WORK TASK
No line before the one containing "Instruction: Click the npm install button" is to be output; retype exactly that line and all lines that follow it to the end of the records.

--------

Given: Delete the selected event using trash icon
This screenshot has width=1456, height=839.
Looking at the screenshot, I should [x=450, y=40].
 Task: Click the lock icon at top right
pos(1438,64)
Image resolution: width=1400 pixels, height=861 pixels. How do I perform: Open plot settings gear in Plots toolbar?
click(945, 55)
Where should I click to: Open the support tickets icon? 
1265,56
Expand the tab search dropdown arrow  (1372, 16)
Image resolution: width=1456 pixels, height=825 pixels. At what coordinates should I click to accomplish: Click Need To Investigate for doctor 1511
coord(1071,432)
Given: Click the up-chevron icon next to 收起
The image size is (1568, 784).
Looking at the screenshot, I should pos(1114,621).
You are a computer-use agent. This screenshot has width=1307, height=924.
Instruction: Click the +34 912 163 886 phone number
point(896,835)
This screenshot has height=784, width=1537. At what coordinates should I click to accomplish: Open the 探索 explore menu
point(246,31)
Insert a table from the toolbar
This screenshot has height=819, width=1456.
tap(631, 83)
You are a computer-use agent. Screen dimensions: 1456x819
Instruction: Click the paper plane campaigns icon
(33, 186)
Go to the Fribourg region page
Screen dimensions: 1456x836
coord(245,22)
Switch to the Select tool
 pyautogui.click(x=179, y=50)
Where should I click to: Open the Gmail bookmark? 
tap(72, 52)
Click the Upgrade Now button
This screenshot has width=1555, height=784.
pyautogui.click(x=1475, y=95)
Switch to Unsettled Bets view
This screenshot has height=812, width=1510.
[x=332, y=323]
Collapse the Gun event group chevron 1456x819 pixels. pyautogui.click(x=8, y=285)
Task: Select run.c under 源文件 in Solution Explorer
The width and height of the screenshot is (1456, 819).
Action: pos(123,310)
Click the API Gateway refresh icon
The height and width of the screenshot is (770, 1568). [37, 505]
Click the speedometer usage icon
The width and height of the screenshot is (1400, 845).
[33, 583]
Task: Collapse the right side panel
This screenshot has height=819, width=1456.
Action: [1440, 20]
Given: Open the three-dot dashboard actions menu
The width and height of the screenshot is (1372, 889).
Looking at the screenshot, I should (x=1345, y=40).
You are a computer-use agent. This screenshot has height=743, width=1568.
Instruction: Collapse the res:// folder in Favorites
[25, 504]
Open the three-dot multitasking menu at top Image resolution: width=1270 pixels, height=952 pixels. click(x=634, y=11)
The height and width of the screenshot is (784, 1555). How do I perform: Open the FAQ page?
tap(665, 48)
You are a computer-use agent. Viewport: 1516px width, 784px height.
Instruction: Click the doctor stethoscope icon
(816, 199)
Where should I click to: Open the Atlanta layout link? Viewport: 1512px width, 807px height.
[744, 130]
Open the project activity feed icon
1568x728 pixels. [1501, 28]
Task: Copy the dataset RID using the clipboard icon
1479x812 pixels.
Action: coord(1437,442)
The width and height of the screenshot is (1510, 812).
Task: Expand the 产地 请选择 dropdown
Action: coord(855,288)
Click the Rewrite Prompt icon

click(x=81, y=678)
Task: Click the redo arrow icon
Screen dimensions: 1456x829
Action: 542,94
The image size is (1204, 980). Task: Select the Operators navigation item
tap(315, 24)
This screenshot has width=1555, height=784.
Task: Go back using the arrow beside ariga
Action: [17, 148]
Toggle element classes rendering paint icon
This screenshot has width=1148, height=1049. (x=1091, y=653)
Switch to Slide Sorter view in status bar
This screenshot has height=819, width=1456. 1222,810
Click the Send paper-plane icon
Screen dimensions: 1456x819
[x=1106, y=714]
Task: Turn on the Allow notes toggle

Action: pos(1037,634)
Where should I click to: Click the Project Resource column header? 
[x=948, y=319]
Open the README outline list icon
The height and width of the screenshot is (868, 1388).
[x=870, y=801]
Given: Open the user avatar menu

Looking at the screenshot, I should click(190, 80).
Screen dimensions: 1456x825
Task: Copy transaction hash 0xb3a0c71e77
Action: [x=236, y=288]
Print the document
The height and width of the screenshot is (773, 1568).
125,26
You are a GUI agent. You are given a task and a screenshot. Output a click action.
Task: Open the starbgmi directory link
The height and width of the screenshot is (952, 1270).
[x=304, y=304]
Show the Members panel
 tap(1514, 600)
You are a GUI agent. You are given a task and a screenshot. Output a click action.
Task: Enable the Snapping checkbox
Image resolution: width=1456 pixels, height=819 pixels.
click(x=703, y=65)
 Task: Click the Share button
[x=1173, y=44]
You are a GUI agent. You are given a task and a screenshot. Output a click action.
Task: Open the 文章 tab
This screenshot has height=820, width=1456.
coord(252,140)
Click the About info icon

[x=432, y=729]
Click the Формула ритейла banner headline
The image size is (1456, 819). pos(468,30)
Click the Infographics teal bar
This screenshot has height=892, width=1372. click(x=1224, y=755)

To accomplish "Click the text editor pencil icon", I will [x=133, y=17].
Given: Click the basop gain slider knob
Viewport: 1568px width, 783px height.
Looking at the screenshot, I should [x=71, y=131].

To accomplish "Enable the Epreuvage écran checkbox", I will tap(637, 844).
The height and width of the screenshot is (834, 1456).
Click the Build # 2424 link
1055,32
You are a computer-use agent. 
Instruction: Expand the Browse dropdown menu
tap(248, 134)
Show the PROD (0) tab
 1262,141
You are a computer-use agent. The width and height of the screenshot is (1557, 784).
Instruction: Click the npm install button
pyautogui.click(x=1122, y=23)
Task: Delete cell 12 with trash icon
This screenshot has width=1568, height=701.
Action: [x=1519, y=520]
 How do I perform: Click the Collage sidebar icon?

--------

REPLY
Instruction: Click the npm install button
pyautogui.click(x=1122, y=23)
Task: Delete cell 12 with trash icon
This screenshot has width=1568, height=701.
Action: [x=1519, y=520]
 How do I perform: Click the Collage sidebar icon?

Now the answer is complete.